▶ [DIRECTIVE]: List each line of the records below that contains the string "width", copying every such line in full.

▶ [DATASET EXTRACT]:
+===+

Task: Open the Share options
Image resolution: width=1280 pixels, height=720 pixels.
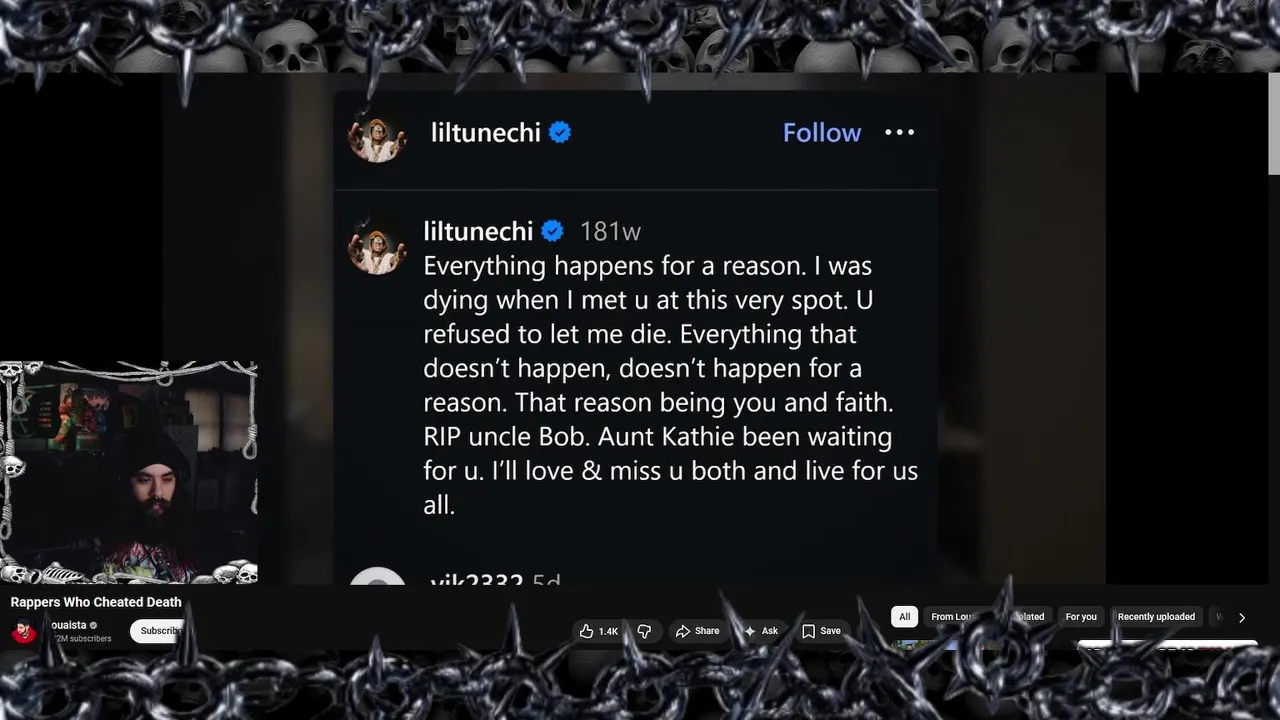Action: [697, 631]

+===+

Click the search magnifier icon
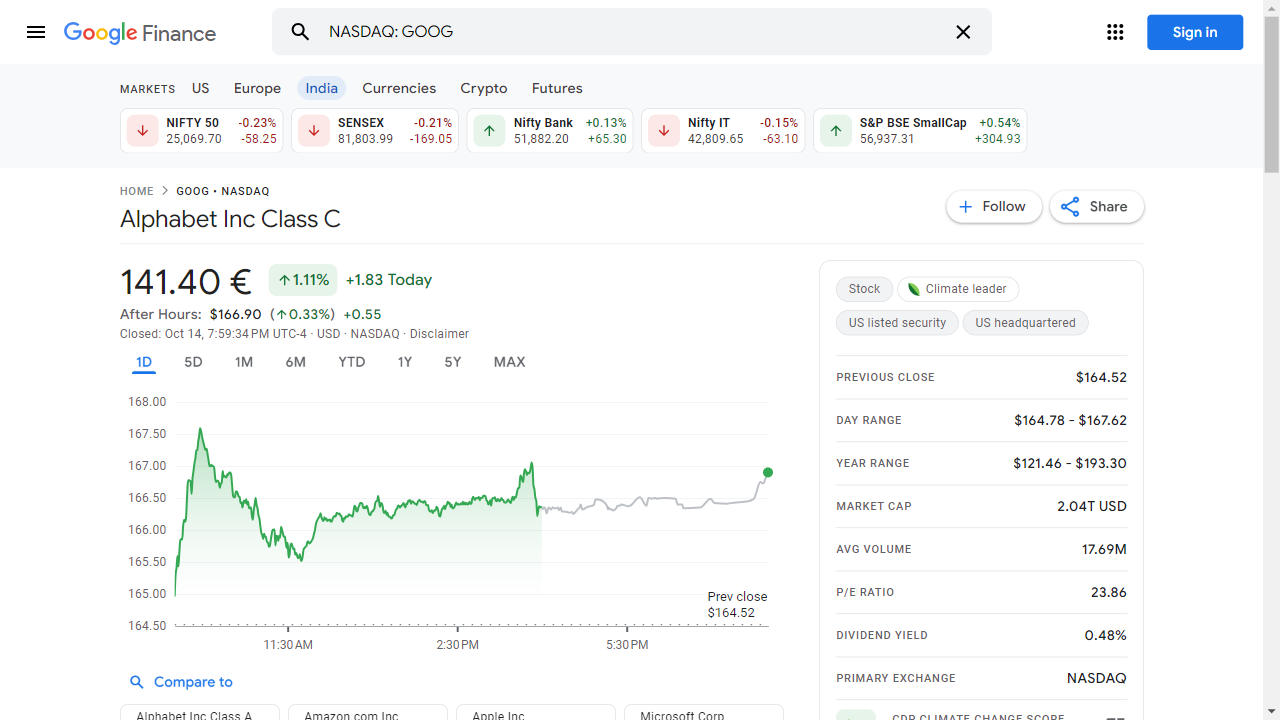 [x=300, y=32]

+===+

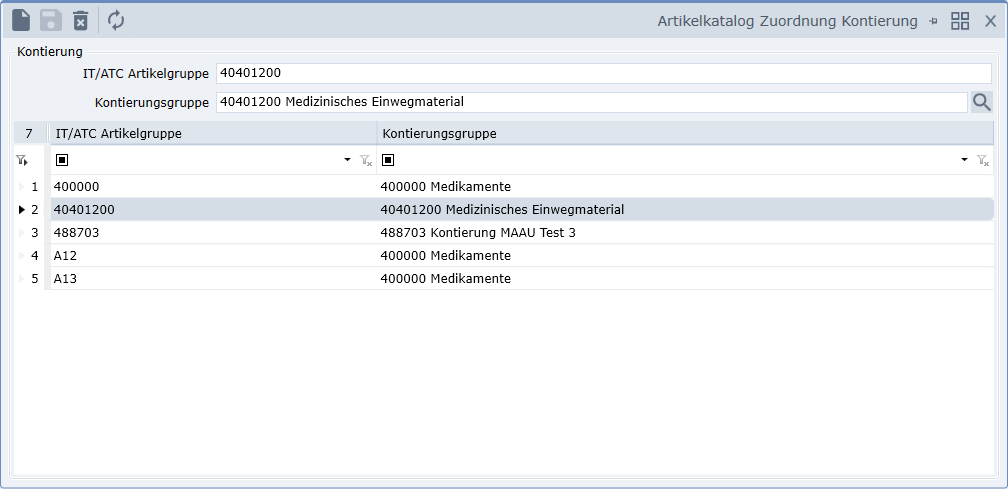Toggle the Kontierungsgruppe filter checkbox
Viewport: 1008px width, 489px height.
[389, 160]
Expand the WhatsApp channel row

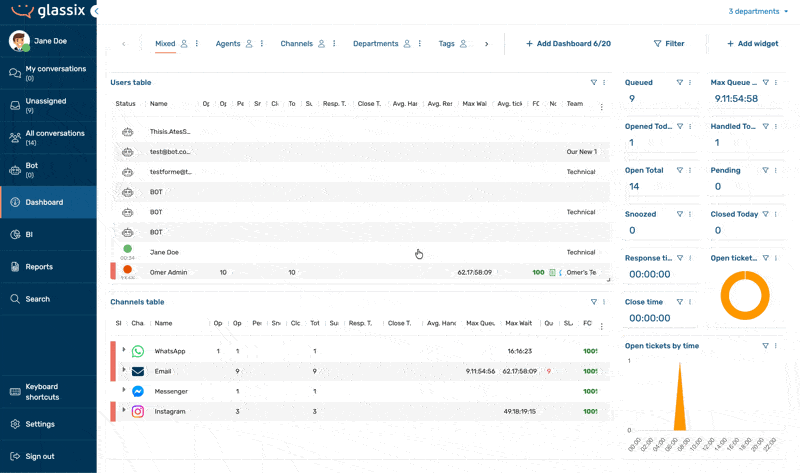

+===+

▶ [SOLVED PROBLEM]:
Image resolution: width=1280 pixels, height=720 pixels.
Viewport: 1008px width, 489px height.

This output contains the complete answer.